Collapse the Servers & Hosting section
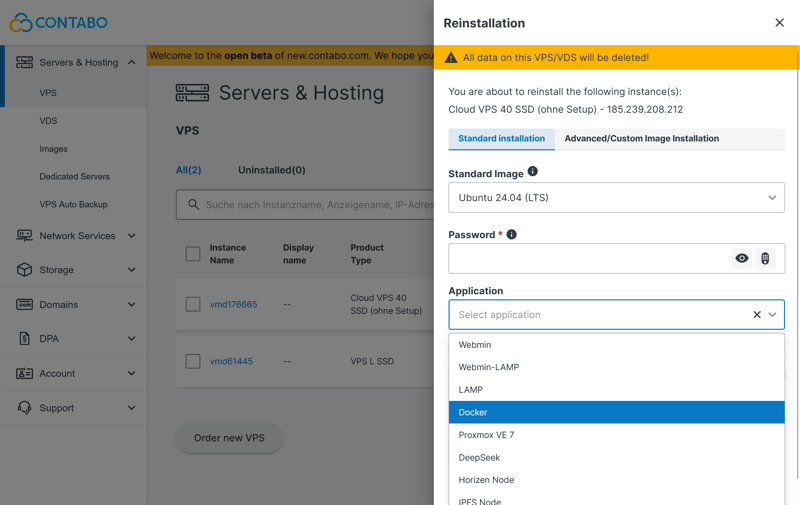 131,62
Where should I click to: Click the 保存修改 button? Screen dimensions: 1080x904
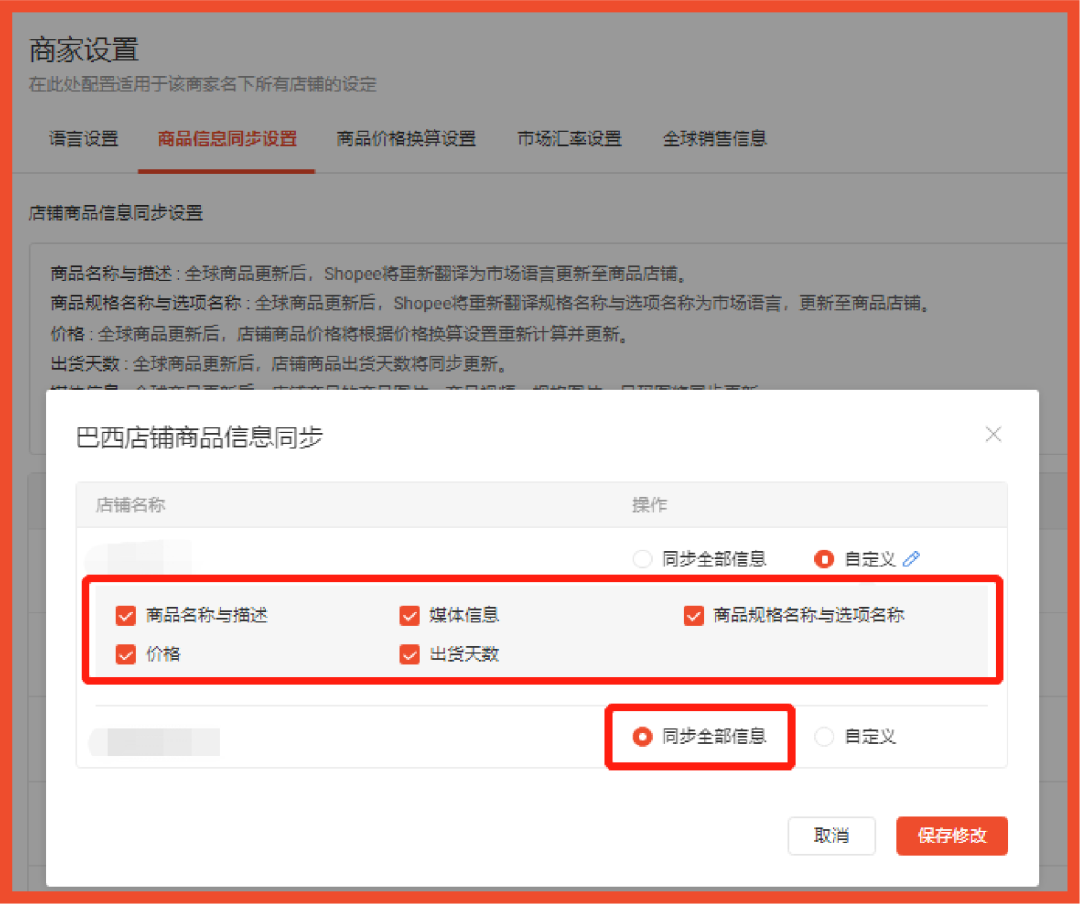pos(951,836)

* * *

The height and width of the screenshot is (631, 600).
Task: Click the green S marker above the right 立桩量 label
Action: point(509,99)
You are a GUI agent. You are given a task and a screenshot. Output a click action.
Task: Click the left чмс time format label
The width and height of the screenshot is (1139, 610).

* **Task statement**
Above are some lines. Repeat exactly, and only, those from the line that has "You are a GUI" through the line that has "The width and".

* **Your solution**
You are a GUI agent. You are given a task and a screenshot. Output a click action.
Task: Click the left чмс time format label
The width and height of the screenshot is (1139, 610).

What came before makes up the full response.